Just yesterday I encountered a young, hip mother who hadn’t decided whether to “let” her children believe in Santa Claus.  “I don’t want to bribe them to behave, or blackmail them by telling them an old man watches them while they sleep.  It’s totally creepy, and the worst sort of betrayal when the truth is revealed.”  Technology as it is here in 2008 prevented me from backhanding her over the internet, but I feel like she’s contributing to this world wide push to force children into adult misery as soon as possible.

Already there are television shows and clothes and music for children designed to exactly mimic their adult counterparts, right down to high heeled booties for infants and leopard print satin robes that say Diva offered for 2 year olds in the Lillian Vernon catalog.  We complain that kids are growing up too fast, that in a blink they’re gone, grown up and toddling off to college, and out of the other side of our mouths we squeal with delight at little teeny neck ties for infants (let’s not do away with those, they’re adorable) and we buy our five year old daughters a pilot’s rollerbag for going to grandmas.  With the discovery that children are born absorbing everything around them from languages to scientific principals to math to art, we immediately enroll babies in schools, classes, GROUPS, scheduling every second of their lives to make sure they’re growing up as quickly and with as much knowledge as possible.  Chicago public shools have gone without recess for years in an effort to improve standardized test scores, some giving children as young as six only 20 minutes “away from desk time” a day.  Kids are issued hours of homework in first grade, pounding away on laptops from the moment they can sit in a chair. retrosanta

And so now, when that one time of year rolls around when even grown ups can be giddy, silly, sugarpacked kids, eating cookies for breakfast, snooping for gifts, wearing reindeer antlers and jingle bells at work, NOW we’re trying to do kids a favor by “not lying to them” about Santa Claus.  Every year I hear of people saying they won’t have Santa at their house because of the ‘horrible betrayal’ the children feel when the truth is revealed.  I’ve been around this great big world for 36 years, and while I don’t know everyone in the world, I know quite a few people, and of all of those people, I don’t know even ONE person who remembers a feeling of lasting betrayal once the magic trick was revealed.  Do you know why?
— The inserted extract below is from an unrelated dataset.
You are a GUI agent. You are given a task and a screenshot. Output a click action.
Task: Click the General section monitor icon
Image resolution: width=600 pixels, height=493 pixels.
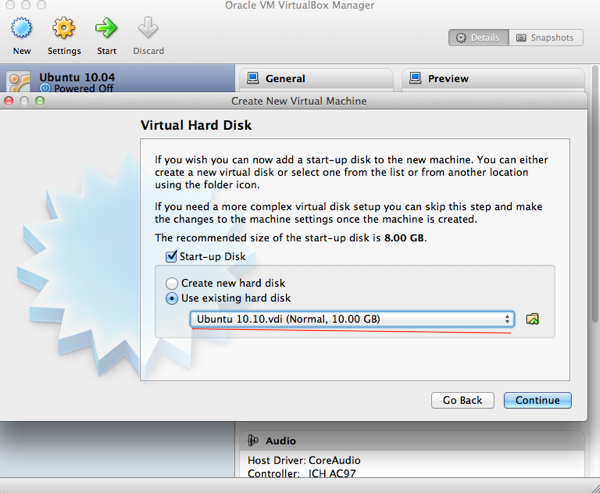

Because it’s fun.  It’s fun to find out that mom and dad have been being silly, playing a joke and being like you.  When you tell a grown kid about Santa Claus and they say “why?” the only answer is: “because it’s part of the fun”.  It’s not because “we wanted to deceive you about the nature of the universe, convincing you for five years that there are actually a population of altruistic elves, only to tear you down and laugh at your misfortune.”  It’s fun.  It’s playing pretend, it’s make believe, it’s theatre,it’s magic, it’s a fun secret that’s fun to build on, from putting out cookies and milk, to making reindeer tracks in the yard, to renting a suit and pulling out dolls and games from a big red sack.  For the nerds in the crowd, it’s live action role play. 

To be honest, I don’t want my daughter to know the ‘truth’ about the world yet.  I don’t want her to know that once you hit puberty, the color picture of life starts fading, muting to grey.  I don’t want her to know that someday she’ll have to plan and make TIME to have fun.  She’ll have to WORK at being happy, she’ll have to forgo surprises and fun and goofiness for the sake of time or money or social obligation.  I don’t want her to know that what you see is what you get; that while there are more things on heaven and earth than are dreamt of in her philosophy, she’ll probably only see 1 half of 1% of any of it. 

I want, for just a while, to jump into her mind, to take a break from my adult mundanity and believe that a fairy flies in to collect up my lost teeth, that my beloved dog Margaret is somewhere on a farm where she can run and run, that a big cuddly bunny leaves eggs and candy hidden EVERYWHERE in the spring time, and most of all that for a while every year, everyone who celebrates Christmas becomes overstuffed with an ability for surprise and magic, and art and music and creativity. That the world turns multicolored and sparkly, trees live indoors, jewels and stars dangle from strings, and on Christmas Eve, when you can’t sleep a wink for the excitement of the upcoming unknown, a little fat man in a funny little suit comes to your house and rewards you for putting up with the truth of the real world for one more year.